Fiscal Year 2022 Ending June 30, 2022 In the second quarter, CVS’ total revenue increased 11% year over year to $80.64 billion. CompanyOperating Income increased 5.6% yoy to $4.57 billion, while its net income rose 6.1% yoy to $2.96 billion.
Analysts expect CVS to have an For the third quarter of fiscal 2022, earnings per share and revenue will grow 1.5% and 4.4% year over year, respectively, to $2 and $76.78 billion. It has beaten EPS consensus estimates in each of the past four quarters. The stock has gained 12.4% over the past year.
CVS’ POWR rating reflects a solid outlook. It has an A overall rating, which translates to a Strong Buy on our proprietary rating system.
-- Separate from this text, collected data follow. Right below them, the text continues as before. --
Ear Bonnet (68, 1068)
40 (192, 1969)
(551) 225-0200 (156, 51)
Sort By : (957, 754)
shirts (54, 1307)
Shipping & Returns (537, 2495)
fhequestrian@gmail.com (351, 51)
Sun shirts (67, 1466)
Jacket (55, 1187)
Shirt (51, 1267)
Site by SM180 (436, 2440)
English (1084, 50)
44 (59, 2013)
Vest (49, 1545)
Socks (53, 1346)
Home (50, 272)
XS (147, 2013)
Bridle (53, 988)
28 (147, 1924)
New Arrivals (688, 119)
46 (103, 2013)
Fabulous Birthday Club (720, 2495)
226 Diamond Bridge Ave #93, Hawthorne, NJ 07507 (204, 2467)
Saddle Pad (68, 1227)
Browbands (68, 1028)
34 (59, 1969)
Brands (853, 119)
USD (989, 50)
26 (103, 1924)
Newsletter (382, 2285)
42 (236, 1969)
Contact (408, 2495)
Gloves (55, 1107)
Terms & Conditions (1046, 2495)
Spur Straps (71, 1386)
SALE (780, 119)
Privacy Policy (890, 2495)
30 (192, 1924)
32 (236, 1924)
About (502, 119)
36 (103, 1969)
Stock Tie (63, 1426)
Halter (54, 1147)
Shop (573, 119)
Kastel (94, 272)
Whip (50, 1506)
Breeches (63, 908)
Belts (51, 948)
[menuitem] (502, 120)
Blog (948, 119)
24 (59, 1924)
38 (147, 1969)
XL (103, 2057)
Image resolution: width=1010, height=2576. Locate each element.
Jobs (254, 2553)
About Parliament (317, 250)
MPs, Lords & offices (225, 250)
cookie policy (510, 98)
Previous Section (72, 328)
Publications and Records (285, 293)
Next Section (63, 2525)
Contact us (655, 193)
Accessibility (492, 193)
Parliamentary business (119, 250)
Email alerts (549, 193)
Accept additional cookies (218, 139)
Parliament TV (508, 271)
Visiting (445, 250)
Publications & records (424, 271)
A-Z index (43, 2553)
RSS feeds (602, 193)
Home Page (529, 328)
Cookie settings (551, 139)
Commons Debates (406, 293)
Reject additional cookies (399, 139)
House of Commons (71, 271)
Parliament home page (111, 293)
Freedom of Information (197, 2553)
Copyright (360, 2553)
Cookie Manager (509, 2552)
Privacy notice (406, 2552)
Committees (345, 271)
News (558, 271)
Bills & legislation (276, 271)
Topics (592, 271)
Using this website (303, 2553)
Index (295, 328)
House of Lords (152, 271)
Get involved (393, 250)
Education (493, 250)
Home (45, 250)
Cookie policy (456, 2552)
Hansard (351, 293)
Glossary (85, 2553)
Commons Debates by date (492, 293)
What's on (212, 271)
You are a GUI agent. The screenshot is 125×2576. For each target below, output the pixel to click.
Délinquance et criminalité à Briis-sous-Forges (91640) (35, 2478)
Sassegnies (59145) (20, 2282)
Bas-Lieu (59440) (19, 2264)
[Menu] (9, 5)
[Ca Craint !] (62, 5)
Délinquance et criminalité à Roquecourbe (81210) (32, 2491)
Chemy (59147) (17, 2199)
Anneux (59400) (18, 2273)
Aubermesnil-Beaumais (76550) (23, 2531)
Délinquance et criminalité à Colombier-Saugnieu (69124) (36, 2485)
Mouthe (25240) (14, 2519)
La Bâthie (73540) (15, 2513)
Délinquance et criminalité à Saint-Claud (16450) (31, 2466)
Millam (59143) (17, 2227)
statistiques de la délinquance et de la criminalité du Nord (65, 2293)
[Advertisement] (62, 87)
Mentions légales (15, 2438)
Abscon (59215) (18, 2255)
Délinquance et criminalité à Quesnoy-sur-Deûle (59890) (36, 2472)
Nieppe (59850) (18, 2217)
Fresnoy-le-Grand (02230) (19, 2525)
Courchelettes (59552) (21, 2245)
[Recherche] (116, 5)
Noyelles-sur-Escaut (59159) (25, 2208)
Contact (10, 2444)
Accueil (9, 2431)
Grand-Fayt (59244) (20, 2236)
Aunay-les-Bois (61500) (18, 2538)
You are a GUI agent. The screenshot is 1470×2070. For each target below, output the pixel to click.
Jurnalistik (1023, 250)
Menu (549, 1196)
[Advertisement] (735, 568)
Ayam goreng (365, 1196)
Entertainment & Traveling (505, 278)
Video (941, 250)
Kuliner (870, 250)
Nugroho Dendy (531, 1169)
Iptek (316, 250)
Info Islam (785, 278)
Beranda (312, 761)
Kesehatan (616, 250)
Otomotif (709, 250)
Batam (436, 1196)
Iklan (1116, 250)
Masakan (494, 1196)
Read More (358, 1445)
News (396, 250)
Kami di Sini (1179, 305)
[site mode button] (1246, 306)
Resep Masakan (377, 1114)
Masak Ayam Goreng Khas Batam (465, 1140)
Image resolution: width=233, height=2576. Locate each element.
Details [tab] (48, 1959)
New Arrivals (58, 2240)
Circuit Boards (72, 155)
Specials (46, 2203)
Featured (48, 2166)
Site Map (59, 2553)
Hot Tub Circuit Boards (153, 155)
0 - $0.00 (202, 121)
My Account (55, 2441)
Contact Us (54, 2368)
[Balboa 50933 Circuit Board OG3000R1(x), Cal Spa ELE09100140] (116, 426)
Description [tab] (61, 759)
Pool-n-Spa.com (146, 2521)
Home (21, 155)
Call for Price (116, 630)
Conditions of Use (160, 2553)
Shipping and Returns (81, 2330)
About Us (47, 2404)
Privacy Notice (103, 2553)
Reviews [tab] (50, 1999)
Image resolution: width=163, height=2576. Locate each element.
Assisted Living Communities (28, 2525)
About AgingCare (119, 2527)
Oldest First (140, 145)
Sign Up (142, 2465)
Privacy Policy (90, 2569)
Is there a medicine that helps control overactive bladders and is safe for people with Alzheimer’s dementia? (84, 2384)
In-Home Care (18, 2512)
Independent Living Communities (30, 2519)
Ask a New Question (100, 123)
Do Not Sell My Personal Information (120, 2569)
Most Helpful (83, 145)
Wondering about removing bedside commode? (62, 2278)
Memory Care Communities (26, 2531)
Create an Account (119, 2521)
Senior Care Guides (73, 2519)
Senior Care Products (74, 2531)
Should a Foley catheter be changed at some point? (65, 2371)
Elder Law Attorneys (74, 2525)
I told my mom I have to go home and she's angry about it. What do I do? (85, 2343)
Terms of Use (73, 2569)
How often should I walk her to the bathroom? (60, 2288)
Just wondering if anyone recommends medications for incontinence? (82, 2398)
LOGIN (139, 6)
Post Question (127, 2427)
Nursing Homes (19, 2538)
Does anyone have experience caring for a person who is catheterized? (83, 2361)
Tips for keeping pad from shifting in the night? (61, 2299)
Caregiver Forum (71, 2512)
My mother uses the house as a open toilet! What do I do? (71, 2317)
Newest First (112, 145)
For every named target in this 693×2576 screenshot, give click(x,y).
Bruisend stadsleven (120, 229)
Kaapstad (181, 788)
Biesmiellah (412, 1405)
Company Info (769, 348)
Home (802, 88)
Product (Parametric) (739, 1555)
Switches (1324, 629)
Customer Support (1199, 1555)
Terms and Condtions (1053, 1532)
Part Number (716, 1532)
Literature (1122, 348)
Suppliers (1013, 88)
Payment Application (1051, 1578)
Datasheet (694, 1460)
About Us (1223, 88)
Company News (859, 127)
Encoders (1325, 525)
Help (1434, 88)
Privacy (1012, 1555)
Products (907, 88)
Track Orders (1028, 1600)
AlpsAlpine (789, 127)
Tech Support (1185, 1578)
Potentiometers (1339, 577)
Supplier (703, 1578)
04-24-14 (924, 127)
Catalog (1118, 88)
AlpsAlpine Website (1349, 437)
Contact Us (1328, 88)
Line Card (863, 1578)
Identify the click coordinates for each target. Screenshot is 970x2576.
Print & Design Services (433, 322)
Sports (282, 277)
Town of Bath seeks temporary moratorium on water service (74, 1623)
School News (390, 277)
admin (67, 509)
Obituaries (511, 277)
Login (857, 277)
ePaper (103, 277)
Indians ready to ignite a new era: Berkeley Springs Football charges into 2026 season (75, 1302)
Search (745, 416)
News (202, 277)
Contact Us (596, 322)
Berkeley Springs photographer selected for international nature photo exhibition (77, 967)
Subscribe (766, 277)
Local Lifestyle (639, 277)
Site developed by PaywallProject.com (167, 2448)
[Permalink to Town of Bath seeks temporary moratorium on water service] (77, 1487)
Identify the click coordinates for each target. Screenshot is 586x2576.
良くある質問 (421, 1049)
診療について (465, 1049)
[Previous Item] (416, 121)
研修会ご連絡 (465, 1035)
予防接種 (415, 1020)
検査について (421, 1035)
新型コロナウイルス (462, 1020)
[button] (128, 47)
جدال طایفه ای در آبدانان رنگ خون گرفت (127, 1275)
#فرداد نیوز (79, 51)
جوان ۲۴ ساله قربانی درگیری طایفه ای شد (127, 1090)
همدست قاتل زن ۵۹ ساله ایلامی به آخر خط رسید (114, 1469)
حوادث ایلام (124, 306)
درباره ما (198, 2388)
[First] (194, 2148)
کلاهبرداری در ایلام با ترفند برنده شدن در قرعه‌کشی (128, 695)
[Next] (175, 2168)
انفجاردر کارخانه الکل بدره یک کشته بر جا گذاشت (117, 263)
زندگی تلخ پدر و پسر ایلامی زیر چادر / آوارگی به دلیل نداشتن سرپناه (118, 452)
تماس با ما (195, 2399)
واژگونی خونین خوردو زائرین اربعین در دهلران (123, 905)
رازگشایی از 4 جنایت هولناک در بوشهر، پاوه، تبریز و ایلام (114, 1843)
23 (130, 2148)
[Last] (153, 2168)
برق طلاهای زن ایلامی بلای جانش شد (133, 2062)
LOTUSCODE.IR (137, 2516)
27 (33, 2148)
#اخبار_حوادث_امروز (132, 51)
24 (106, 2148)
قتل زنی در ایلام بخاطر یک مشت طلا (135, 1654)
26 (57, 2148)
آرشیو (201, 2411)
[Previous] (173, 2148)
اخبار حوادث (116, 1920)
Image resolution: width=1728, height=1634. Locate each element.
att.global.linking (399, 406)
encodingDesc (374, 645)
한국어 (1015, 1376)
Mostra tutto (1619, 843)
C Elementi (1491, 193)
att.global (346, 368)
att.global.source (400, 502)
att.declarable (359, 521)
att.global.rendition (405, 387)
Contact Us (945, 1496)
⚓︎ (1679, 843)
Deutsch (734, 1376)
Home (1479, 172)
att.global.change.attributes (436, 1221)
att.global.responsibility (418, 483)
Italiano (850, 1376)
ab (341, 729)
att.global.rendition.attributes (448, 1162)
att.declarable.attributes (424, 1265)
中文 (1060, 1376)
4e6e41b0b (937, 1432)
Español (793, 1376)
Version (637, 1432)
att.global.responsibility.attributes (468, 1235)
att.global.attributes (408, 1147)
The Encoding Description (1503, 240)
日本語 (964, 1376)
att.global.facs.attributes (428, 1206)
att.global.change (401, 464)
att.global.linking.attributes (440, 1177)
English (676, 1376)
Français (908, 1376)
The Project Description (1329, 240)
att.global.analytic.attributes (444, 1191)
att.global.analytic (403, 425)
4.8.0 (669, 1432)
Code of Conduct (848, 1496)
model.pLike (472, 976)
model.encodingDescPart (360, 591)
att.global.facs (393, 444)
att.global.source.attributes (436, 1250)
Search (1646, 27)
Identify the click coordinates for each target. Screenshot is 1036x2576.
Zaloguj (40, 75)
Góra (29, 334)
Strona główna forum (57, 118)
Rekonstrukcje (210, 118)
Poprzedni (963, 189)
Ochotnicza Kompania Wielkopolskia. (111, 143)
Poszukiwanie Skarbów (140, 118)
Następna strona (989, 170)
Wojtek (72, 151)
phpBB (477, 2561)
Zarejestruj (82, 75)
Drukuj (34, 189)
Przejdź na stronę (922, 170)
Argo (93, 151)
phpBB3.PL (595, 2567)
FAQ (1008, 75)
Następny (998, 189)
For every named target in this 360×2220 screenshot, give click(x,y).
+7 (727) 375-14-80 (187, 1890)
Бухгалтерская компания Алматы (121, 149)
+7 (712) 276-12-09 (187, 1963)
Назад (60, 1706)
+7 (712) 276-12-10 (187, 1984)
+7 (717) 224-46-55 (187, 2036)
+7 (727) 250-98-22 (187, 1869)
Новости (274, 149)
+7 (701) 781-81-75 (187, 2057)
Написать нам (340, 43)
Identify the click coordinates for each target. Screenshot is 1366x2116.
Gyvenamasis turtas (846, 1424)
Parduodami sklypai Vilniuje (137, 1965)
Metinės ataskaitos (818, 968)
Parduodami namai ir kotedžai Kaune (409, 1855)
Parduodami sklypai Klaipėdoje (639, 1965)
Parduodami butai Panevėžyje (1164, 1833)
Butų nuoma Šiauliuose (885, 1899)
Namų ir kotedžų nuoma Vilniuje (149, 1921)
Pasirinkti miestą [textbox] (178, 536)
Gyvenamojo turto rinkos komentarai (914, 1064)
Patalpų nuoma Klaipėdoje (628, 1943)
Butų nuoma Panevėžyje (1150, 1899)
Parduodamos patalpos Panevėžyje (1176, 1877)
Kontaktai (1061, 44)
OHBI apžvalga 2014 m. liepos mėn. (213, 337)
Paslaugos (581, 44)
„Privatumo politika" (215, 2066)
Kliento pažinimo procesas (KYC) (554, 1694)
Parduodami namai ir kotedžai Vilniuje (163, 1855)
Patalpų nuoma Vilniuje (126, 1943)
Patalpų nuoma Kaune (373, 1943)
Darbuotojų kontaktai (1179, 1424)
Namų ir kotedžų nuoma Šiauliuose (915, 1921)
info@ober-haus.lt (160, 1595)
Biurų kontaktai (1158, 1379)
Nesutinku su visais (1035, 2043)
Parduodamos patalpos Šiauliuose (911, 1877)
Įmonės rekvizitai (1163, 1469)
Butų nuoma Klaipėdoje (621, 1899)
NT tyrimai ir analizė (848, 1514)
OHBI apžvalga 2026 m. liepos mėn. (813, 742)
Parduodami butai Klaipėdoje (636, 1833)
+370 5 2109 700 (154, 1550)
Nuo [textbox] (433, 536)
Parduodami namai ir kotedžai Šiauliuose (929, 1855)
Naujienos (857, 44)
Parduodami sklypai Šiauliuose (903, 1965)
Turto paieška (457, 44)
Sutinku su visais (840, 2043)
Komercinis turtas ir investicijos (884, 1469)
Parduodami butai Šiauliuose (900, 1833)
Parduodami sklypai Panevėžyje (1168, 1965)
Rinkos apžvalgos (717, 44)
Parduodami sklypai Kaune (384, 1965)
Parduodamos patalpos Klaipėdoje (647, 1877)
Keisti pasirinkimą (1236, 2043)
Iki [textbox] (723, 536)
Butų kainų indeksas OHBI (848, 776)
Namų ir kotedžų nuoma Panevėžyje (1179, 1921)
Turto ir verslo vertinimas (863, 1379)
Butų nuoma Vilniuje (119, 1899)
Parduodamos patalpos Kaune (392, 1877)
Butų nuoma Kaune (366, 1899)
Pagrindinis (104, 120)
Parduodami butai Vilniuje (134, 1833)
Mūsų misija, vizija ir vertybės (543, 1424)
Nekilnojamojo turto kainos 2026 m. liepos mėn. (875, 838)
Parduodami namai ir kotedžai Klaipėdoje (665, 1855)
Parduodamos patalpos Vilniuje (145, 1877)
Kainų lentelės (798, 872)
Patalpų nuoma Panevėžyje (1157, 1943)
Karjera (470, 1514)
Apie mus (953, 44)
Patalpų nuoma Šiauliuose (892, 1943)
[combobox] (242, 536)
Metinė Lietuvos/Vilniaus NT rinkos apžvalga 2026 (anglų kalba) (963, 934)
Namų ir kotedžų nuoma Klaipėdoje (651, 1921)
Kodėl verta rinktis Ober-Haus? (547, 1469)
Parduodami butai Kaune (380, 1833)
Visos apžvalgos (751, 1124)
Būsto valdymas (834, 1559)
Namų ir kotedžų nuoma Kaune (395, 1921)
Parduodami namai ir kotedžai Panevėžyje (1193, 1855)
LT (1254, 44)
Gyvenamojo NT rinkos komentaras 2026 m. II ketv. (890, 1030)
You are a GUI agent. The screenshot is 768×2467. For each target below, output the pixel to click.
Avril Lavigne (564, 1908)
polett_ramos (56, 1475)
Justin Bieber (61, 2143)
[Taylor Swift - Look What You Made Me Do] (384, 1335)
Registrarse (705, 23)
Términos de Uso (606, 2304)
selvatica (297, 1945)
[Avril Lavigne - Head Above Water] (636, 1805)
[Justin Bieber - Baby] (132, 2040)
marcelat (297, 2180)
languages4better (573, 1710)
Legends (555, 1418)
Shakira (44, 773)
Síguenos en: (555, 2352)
It is rated B for mood, stability and growth.
at B level Medical – Drug Stores
#1 of the four stocks industry.
Click here to access additional ratings for CVS’ Value, Momentum and Quality.
BMY stock was trading at $70.92 per share Wednesday morning, down $0.29 (-0.41%). Year-to-date, BMY has gained 16.39%, while the benchmark S&P 500 has gained -20.57% over the same period.
About the author: Santanu Roy
Fascinated by the traditional and changing factors that influence investment decisions, Santanu decided to pursue a career as an investment analyst. Before turning to investment research, he was a process associate at Cognizant. He has an MBA and a fundamental approach to analyzing businesses designed to help retail investors identify the best long-term investment opportunities.